Beyond the Static Kuhn Length: Conformational Substructures and Relaxation Dynamics in Flexible Chains
Abstract
The statistical "monomer-based" segment length b and the Kuhn length lk are central to polymer physics, yet the minimal size required for a truly statistical segment - Gaussian, uncorrelated, and valid as an entropic spring - is not rigorously established. Using atomistic simulations of entangled polyethylene, we re-evaluate these foundational quantities. By fitting end-to-end distance distributions of C--C bond blocks and validating with higher-moment analyses, we identify for the first time the minimal sizes corresponding to a statistical segment and an entropic spring.
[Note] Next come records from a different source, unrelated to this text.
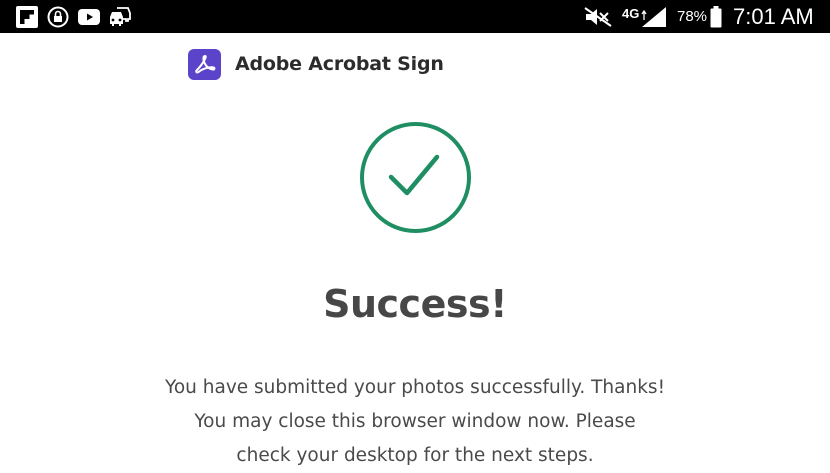 The height and width of the screenshot is (473, 830). Describe the element at coordinates (27, 17) in the screenshot. I see `flipboard-icon` at that location.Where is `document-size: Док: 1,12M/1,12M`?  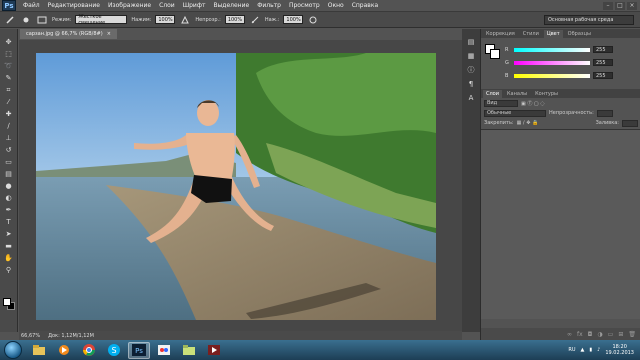 document-size: Док: 1,12M/1,12M is located at coordinates (71, 336). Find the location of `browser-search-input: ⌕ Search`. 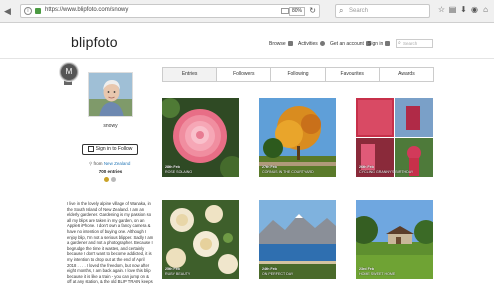

browser-search-input: ⌕ Search is located at coordinates (382, 11).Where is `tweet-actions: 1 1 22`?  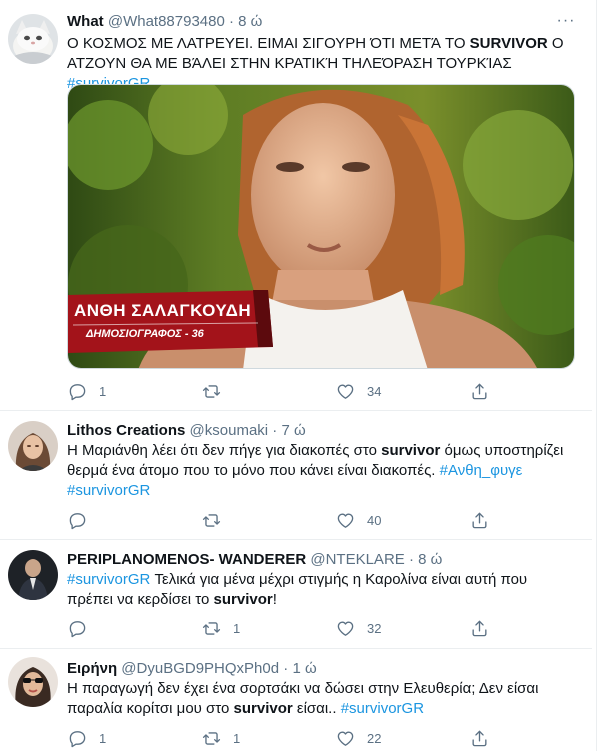
tweet-actions: 1 1 22 is located at coordinates (282, 738).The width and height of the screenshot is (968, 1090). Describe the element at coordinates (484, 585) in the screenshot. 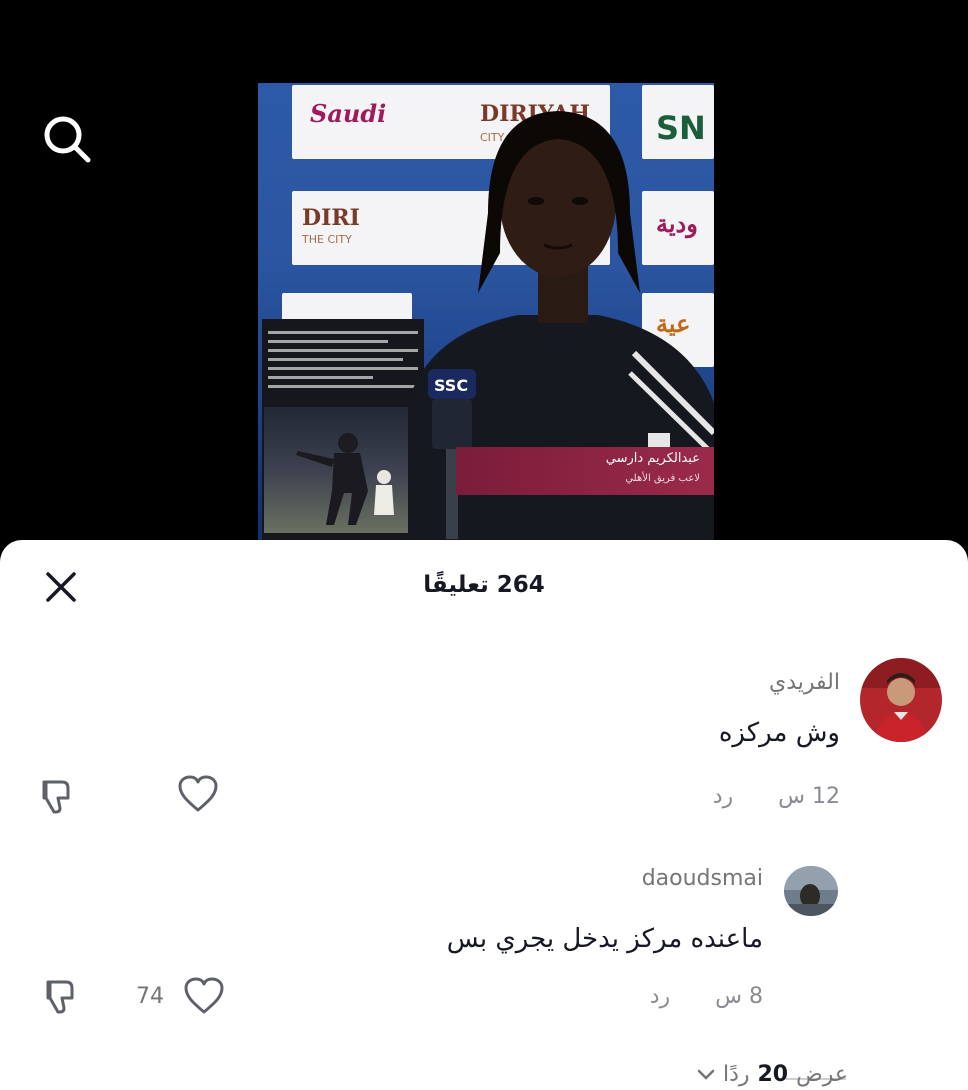

I see `comments-count-title: 264 تعليقًا` at that location.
A single Kuhn segment (approximately 11 bonds) is the smallest statistically uncorrelated unit, but its distance distribution is strongly non-Gaussian, while the monomer-based segment b, used in rheology and classical tube-theory formulations, is not statistical at all. True Gaussianity emerges only for blocks containing multiple Kuhn segments. At the Kuhn scale, we uncover a previously unresolved conformational heterogeneity. Each segment samples a broad range of conformations, from coiled (approximately 4~) to extended (approximately 14~), giving rise to three distinct substructures: aligned chain segments (ACS), random conformational sequences (RCS), and chain ends (CE). These exhibit distinct dynamical signatures. ACS relax with a stretched-exponential exponent β ≈ 0.5, consistent with quasi-one-dimensional, defect-mediated localized modes, whereas RCS and CE relax with β ≈ 0.7. By connecting these results to localized-mode theory and continuous-time random-walk models, we provide a molecular interpretation of stretched-exponential relaxation in polymer melts.